Problem description :: Copy out the entries below, replacing "GUI agent" with "interface agent" wherever it occurs and leaving everything else untouched.

Data to use ::
# # #

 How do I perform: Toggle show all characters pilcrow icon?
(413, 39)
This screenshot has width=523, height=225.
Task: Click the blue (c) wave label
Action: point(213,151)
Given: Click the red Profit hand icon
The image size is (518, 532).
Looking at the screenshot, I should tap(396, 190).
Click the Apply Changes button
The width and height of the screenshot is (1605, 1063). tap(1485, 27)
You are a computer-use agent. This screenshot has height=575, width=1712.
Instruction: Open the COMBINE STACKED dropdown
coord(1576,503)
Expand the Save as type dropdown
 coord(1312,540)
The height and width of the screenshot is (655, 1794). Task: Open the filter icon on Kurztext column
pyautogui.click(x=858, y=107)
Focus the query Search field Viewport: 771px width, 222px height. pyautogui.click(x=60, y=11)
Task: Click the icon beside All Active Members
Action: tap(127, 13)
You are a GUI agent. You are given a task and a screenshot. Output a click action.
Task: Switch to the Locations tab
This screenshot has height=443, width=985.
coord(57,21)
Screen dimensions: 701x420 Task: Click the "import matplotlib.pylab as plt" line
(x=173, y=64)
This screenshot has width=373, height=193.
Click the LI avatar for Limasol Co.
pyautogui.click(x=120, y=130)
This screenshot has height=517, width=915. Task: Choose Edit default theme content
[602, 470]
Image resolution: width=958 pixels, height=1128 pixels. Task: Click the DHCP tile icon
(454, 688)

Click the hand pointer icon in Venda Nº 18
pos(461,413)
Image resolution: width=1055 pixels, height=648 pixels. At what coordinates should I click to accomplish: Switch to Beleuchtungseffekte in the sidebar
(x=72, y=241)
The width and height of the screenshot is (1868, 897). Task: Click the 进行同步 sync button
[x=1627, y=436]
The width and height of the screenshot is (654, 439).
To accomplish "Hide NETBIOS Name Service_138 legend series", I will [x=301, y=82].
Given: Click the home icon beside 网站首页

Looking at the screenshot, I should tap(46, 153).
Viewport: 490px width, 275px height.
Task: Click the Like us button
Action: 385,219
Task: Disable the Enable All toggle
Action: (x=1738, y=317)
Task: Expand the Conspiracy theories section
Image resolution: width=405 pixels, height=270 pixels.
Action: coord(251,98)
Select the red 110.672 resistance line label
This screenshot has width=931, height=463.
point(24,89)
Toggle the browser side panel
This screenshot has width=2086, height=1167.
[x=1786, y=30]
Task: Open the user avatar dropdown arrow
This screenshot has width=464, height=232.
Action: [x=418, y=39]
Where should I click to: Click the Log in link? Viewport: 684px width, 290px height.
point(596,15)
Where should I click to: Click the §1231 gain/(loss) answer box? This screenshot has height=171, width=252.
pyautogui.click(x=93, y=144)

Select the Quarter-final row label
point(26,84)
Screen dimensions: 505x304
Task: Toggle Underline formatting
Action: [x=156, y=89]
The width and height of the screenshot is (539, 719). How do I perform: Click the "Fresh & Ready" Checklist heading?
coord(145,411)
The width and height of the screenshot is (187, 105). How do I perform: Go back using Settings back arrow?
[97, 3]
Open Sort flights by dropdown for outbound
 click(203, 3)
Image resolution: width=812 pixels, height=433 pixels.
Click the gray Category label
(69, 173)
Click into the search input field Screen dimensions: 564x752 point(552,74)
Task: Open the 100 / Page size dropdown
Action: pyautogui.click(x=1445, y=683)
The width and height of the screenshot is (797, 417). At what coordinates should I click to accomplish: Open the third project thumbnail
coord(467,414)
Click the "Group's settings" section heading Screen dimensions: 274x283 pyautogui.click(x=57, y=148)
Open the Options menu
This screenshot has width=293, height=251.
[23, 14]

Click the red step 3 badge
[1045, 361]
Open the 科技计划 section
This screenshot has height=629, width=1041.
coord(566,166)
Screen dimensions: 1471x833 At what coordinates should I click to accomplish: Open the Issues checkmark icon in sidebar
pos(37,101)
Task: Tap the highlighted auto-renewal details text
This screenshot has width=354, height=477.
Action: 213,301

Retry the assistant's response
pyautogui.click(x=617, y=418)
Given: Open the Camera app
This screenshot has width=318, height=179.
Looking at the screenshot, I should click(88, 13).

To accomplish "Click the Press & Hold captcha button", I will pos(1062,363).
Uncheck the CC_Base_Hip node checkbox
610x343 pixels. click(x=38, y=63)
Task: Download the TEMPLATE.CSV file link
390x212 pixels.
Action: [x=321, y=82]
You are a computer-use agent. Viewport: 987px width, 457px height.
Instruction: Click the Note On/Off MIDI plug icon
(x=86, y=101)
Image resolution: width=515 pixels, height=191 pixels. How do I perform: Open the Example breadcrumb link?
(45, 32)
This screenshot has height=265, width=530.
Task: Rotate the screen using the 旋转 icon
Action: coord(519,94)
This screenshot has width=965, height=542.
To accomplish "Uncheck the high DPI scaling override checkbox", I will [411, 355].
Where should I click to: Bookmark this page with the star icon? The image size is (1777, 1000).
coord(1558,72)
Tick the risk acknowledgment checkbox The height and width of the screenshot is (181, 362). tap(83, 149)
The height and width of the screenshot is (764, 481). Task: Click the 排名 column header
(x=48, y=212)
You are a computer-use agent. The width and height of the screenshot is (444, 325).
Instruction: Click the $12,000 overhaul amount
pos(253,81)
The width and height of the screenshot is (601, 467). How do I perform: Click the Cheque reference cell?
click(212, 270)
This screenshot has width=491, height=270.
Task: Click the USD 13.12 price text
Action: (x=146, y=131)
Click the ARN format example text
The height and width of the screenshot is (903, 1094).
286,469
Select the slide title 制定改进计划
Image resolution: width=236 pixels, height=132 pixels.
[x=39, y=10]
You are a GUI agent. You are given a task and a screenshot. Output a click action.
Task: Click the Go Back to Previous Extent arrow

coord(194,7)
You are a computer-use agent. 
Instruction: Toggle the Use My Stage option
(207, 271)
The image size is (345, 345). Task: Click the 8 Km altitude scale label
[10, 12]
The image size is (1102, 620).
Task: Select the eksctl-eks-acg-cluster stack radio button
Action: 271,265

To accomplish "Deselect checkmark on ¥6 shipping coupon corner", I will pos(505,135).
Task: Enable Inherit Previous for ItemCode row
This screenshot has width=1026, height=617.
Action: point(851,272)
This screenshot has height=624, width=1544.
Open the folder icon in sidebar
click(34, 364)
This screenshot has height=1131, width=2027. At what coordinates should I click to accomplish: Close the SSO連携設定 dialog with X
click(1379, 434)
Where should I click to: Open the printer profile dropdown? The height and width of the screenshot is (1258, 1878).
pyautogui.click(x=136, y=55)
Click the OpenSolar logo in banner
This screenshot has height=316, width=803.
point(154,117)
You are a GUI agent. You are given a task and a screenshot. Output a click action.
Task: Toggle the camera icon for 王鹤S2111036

# # #

Solution for this task ::
 How do I perform: Toggle show all characters pilcrow icon?
(413, 39)
This screenshot has width=523, height=225.
Task: Click the blue (c) wave label
Action: point(213,151)
Given: Click the red Profit hand icon
The image size is (518, 532).
Looking at the screenshot, I should tap(396, 190).
Click the Apply Changes button
The width and height of the screenshot is (1605, 1063). tap(1485, 27)
You are a computer-use agent. This screenshot has height=575, width=1712.
Instruction: Open the COMBINE STACKED dropdown
coord(1576,503)
Expand the Save as type dropdown
 coord(1312,540)
The height and width of the screenshot is (655, 1794). Task: Open the filter icon on Kurztext column
pyautogui.click(x=858, y=107)
Focus the query Search field Viewport: 771px width, 222px height. pyautogui.click(x=60, y=11)
Task: Click the icon beside All Active Members
Action: tap(127, 13)
You are a interface agent. You are given a task and a screenshot. Output a click action.
Task: Switch to the Locations tab
This screenshot has height=443, width=985.
coord(57,21)
Screen dimensions: 701x420 Task: Click the "import matplotlib.pylab as plt" line
(x=173, y=64)
This screenshot has width=373, height=193.
Click the LI avatar for Limasol Co.
pyautogui.click(x=120, y=130)
This screenshot has height=517, width=915. Task: Choose Edit default theme content
[602, 470]
Image resolution: width=958 pixels, height=1128 pixels. Task: Click the DHCP tile icon
(454, 688)

Click the hand pointer icon in Venda Nº 18
pos(461,413)
Image resolution: width=1055 pixels, height=648 pixels. At what coordinates should I click to accomplish: Switch to Beleuchtungseffekte in the sidebar
(x=72, y=241)
The width and height of the screenshot is (1868, 897). Task: Click the 进行同步 sync button
[x=1627, y=436]
The width and height of the screenshot is (654, 439).
To accomplish "Hide NETBIOS Name Service_138 legend series", I will [x=301, y=82].
Given: Click the home icon beside 网站首页

Looking at the screenshot, I should tap(46, 153).
Viewport: 490px width, 275px height.
Task: Click the Like us button
Action: 385,219
Task: Disable the Enable All toggle
Action: (x=1738, y=317)
Task: Expand the Conspiracy theories section
Image resolution: width=405 pixels, height=270 pixels.
Action: coord(251,98)
Select the red 110.672 resistance line label
This screenshot has width=931, height=463.
point(24,89)
Toggle the browser side panel
This screenshot has width=2086, height=1167.
[x=1786, y=30]
Task: Open the user avatar dropdown arrow
This screenshot has width=464, height=232.
Action: [x=418, y=39]
Where should I click to: Click the Log in link? Viewport: 684px width, 290px height.
point(596,15)
Where should I click to: Click the §1231 gain/(loss) answer box? This screenshot has height=171, width=252.
pyautogui.click(x=93, y=144)

Select the Quarter-final row label
point(26,84)
Screen dimensions: 505x304
Task: Toggle Underline formatting
Action: [x=156, y=89]
The width and height of the screenshot is (539, 719). How do I perform: Click the "Fresh & Ready" Checklist heading?
coord(145,411)
The width and height of the screenshot is (187, 105). How do I perform: Go back using Settings back arrow?
[97, 3]
Open Sort flights by dropdown for outbound
 click(203, 3)
Image resolution: width=812 pixels, height=433 pixels.
Click the gray Category label
(69, 173)
Click into the search input field Screen dimensions: 564x752 point(552,74)
Task: Open the 100 / Page size dropdown
Action: pyautogui.click(x=1445, y=683)
The width and height of the screenshot is (797, 417). At what coordinates should I click to accomplish: Open the third project thumbnail
coord(467,414)
Click the "Group's settings" section heading Screen dimensions: 274x283 pyautogui.click(x=57, y=148)
Open the Options menu
This screenshot has width=293, height=251.
[23, 14]

Click the red step 3 badge
[1045, 361]
Open the 科技计划 section
This screenshot has height=629, width=1041.
coord(566,166)
Screen dimensions: 1471x833 At what coordinates should I click to accomplish: Open the Issues checkmark icon in sidebar
pos(37,101)
Task: Tap the highlighted auto-renewal details text
This screenshot has width=354, height=477.
Action: 213,301

Retry the assistant's response
pyautogui.click(x=617, y=418)
Given: Open the Camera app
This screenshot has width=318, height=179.
Looking at the screenshot, I should click(88, 13).

To accomplish "Click the Press & Hold captcha button", I will pos(1062,363).
Uncheck the CC_Base_Hip node checkbox
610x343 pixels. click(x=38, y=63)
Task: Download the TEMPLATE.CSV file link
390x212 pixels.
Action: [x=321, y=82]
You are a computer-use agent. Viewport: 987px width, 457px height.
Instruction: Click the Note On/Off MIDI plug icon
(x=86, y=101)
Image resolution: width=515 pixels, height=191 pixels. How do I perform: Open the Example breadcrumb link?
(45, 32)
This screenshot has height=265, width=530.
Task: Rotate the screen using the 旋转 icon
Action: coord(519,94)
This screenshot has width=965, height=542.
To accomplish "Uncheck the high DPI scaling override checkbox", I will [411, 355].
Where should I click to: Bookmark this page with the star icon? The image size is (1777, 1000).
coord(1558,72)
Tick the risk acknowledgment checkbox The height and width of the screenshot is (181, 362). tap(83, 149)
The height and width of the screenshot is (764, 481). Task: Click the 排名 column header
(x=48, y=212)
You are a computer-use agent. The width and height of the screenshot is (444, 325).
Instruction: Click the $12,000 overhaul amount
pos(253,81)
The width and height of the screenshot is (601, 467). How do I perform: Click the Cheque reference cell?
click(212, 270)
This screenshot has width=491, height=270.
Task: Click the USD 13.12 price text
Action: (x=146, y=131)
Click the ARN format example text
The height and width of the screenshot is (903, 1094).
286,469
Select the slide title 制定改进计划
Image resolution: width=236 pixels, height=132 pixels.
[x=39, y=10]
You are a interface agent. You are given a task and a screenshot. Output a click action.
Task: Click the Go Back to Previous Extent arrow

coord(194,7)
You are a computer-use agent. 
Instruction: Toggle the Use My Stage option
(207, 271)
The image size is (345, 345). Task: Click the 8 Km altitude scale label
[10, 12]
The image size is (1102, 620).
Task: Select the eksctl-eks-acg-cluster stack radio button
Action: 271,265

To accomplish "Deselect checkmark on ¥6 shipping coupon corner", I will pos(505,135).
Task: Enable Inherit Previous for ItemCode row
This screenshot has width=1026, height=617.
Action: point(851,272)
This screenshot has height=624, width=1544.
Open the folder icon in sidebar
click(34, 364)
This screenshot has height=1131, width=2027. At what coordinates should I click to accomplish: Close the SSO連携設定 dialog with X
click(1379, 434)
Where should I click to: Open the printer profile dropdown? The height and width of the screenshot is (1258, 1878).
pyautogui.click(x=136, y=55)
Click the OpenSolar logo in banner
This screenshot has height=316, width=803.
point(154,117)
You are a interface agent. You are given a task and a screenshot. Output a click action.
Task: Toggle the camera icon for 王鹤S2111036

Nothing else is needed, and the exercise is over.